|
[Date Prev][Date Next][Thread Prev][Thread Next][Date Index][Thread Index]
iSCSI Data Integrity - Digests
The following describes three alternatives for iSCSI data
integrity.
Mike Krause
HP
Requirements:
- Use existing / proven CRC algorithms and techniques to provide fast
market enablement while avoiding a "reinvention of the wheel"
exercise.
- Provide strong end-to-end data integrity for both iSCSI PDU header
and data payload
- CRC is required for all implementations, i.e. strong end-to-end
data integrity is not an option as customers will not adopt solutions
without such guarantees.
Alternative 1 (Highest preference):
- An iSCSI PDU shall be restricted to a single TCP segment.
Multiple iSCSI PDU may be present within the same TCP segment but none
shall span multiple segments.
- Each iSCSI PDU is protected by a trailing 32-bit CRC (Ethernet
polynomial), i.e. a single CRC covers the entire iSCSI header and data.
Assumption:
- iSCSI PDU header is not modified during transmission. While
there has been some discussion of a desire to provide such capabilities
in the future, there are no current requirements to support requiring the
specification to take this into account at this time.
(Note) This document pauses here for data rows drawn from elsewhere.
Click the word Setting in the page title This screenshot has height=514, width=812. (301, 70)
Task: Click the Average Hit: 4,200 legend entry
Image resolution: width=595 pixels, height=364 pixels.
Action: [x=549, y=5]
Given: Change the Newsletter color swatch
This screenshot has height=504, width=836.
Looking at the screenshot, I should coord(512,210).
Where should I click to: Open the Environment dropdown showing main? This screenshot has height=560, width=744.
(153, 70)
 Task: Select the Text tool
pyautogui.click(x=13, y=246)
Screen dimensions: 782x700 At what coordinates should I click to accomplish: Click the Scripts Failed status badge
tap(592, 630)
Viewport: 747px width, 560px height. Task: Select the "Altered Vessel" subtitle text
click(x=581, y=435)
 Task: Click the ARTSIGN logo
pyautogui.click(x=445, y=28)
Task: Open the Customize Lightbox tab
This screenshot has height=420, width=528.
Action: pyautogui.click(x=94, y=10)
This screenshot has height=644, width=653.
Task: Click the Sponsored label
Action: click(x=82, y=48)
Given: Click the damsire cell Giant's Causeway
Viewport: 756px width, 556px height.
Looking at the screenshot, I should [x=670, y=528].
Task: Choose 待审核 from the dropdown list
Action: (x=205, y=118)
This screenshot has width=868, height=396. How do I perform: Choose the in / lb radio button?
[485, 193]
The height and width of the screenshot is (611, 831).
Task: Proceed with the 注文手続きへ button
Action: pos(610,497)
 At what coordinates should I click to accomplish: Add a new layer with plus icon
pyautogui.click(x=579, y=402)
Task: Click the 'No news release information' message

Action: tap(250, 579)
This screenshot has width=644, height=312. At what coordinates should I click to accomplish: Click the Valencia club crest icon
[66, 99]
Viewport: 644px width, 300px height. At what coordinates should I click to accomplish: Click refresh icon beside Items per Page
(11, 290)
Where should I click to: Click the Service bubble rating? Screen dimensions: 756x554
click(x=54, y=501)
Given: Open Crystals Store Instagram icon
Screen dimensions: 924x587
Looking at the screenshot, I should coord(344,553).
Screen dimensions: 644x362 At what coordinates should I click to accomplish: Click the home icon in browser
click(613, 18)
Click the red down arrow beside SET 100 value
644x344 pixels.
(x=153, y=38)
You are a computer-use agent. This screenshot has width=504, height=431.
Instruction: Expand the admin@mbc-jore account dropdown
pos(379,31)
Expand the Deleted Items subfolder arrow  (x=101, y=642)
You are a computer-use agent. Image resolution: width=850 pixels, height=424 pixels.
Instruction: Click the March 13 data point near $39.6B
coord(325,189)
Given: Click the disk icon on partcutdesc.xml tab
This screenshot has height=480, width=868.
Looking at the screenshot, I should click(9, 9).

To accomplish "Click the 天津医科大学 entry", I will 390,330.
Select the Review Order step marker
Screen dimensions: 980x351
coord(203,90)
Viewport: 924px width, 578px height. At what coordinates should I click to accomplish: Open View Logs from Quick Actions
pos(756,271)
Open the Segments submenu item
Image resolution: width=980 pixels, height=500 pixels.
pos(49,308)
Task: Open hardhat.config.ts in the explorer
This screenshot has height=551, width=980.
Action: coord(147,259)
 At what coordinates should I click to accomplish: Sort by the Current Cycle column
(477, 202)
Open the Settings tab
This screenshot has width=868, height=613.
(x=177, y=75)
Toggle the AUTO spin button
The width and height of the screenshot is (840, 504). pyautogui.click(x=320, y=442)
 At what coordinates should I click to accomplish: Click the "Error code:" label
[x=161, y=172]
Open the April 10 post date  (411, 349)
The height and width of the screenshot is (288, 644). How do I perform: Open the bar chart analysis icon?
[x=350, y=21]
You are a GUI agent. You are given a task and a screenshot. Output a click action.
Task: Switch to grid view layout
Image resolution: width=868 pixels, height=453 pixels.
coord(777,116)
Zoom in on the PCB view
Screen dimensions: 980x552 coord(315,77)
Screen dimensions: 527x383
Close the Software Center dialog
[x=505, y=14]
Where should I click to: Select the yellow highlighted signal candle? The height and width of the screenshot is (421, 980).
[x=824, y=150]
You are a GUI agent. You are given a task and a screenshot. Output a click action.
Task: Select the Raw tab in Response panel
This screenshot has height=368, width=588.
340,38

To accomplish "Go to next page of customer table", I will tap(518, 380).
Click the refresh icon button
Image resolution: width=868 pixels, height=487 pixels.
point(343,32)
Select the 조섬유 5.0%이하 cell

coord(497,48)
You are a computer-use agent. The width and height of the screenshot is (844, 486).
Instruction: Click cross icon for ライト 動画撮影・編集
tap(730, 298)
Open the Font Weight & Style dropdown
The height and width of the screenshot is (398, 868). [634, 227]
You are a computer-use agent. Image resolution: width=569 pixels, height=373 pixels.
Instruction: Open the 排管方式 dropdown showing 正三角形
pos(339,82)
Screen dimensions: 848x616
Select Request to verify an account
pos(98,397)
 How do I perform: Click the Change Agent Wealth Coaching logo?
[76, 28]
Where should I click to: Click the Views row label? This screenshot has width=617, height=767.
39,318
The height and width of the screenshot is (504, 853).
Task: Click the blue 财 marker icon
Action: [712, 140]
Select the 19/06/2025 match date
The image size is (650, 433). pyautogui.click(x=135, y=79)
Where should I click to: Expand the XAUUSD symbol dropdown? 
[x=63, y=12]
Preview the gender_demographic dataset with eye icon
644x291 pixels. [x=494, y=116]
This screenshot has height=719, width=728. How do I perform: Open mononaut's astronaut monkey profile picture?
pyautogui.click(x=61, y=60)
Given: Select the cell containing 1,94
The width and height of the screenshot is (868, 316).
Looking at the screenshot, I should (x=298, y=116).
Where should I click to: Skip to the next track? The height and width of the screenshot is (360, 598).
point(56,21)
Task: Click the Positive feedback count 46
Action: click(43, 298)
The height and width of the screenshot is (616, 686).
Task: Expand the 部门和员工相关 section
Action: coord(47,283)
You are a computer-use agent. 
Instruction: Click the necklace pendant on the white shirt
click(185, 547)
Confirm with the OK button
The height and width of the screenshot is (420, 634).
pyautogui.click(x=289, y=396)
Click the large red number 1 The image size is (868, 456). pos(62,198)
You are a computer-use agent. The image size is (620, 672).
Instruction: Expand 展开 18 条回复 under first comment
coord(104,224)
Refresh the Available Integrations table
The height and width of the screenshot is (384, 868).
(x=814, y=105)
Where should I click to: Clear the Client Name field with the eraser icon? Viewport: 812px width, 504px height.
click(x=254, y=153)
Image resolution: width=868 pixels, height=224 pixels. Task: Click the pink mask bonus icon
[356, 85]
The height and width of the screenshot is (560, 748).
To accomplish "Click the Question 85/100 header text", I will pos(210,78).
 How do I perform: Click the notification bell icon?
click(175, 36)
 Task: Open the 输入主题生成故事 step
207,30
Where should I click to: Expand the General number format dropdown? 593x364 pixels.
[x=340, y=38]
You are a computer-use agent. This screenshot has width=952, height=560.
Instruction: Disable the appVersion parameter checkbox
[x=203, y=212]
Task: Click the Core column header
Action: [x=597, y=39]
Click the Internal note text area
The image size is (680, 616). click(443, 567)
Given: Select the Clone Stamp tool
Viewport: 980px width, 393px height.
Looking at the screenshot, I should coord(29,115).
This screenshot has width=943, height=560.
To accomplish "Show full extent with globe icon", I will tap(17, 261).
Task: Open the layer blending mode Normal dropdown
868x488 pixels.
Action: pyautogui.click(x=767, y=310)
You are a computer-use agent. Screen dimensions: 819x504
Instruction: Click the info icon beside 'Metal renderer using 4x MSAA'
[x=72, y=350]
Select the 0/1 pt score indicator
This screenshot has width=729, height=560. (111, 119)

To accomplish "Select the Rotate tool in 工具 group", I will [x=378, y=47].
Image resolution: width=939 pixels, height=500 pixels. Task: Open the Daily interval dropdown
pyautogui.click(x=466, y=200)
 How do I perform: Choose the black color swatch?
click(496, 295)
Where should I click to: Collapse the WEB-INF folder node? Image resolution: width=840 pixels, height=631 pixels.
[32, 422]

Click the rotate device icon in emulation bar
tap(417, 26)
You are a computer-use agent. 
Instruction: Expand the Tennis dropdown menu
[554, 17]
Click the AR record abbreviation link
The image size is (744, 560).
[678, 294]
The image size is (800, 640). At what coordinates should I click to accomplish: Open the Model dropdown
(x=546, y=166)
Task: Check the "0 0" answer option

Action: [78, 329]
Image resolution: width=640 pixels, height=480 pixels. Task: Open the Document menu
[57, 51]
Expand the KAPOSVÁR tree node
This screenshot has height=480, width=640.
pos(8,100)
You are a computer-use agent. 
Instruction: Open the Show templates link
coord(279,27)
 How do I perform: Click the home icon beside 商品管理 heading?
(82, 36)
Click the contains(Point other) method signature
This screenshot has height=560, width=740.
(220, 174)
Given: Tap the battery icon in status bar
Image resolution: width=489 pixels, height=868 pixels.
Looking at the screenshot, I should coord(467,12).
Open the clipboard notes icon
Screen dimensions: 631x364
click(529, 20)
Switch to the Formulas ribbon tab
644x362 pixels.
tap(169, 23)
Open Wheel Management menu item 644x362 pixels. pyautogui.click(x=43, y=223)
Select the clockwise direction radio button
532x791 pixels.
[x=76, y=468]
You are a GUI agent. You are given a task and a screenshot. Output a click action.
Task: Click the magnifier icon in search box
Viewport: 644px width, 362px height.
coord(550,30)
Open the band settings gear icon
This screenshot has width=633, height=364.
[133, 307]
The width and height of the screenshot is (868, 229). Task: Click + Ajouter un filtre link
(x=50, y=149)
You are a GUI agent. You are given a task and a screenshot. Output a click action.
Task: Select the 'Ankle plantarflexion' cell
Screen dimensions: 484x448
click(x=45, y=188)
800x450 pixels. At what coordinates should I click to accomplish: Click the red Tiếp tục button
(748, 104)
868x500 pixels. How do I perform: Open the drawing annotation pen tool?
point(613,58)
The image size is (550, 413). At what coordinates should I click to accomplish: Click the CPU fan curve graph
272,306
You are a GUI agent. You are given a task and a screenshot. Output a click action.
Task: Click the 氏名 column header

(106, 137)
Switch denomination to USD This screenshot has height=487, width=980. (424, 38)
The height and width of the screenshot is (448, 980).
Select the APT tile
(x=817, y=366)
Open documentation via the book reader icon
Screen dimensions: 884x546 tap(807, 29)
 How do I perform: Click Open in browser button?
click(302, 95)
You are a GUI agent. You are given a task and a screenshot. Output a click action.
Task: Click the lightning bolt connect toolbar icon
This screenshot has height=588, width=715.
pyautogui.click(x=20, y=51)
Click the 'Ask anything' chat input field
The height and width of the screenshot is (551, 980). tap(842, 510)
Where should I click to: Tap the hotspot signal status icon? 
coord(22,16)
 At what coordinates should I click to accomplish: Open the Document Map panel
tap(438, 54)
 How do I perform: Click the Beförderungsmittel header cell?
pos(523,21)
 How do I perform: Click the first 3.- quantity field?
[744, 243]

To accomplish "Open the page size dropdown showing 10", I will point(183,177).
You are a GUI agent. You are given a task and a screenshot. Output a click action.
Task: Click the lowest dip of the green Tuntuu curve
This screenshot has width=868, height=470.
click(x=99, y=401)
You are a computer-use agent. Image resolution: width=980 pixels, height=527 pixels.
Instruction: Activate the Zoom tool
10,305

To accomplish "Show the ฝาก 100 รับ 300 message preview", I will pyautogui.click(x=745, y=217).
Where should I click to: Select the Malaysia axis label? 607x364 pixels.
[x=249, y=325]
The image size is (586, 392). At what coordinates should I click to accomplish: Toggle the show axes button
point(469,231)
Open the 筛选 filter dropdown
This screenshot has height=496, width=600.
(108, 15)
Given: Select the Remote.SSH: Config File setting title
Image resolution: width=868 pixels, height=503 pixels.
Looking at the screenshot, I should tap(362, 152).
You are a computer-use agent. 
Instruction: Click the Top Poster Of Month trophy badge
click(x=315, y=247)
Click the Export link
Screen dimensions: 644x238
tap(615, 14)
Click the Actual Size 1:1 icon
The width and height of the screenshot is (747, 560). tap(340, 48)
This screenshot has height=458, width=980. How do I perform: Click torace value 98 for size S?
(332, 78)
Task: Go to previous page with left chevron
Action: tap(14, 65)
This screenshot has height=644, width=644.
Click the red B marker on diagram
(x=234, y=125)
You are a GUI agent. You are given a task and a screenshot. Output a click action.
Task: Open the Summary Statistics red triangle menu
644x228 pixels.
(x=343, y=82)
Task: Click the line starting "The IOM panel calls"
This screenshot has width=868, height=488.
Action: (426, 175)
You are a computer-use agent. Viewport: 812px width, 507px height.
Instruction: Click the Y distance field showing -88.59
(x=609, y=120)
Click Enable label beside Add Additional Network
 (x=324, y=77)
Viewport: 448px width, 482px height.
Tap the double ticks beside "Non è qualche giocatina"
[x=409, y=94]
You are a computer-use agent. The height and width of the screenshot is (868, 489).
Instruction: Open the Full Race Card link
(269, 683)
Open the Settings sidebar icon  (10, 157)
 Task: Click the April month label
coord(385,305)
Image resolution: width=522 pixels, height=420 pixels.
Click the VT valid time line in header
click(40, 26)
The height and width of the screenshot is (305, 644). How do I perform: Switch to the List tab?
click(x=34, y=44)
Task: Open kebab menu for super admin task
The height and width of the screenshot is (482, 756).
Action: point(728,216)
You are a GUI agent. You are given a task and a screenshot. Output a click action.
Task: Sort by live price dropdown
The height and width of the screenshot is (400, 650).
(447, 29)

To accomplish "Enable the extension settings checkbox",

Should this become
a requirement in the future, an intermediate endnode supporting iSCSI
header modification would need to guarantee strong data integrity within
its implementation using any of the well-known / deployed techniques.
Benefits:
- Strong end-to-end data integrity using a well-known, proven
technology.
- Low-cost, high-speed hardware implementations with readily available
hardware cores can be created with minimal design complexity.
- Only one CRC which can be implemented in software mitigating the
performance impacts this iSCSI data integrity would impose.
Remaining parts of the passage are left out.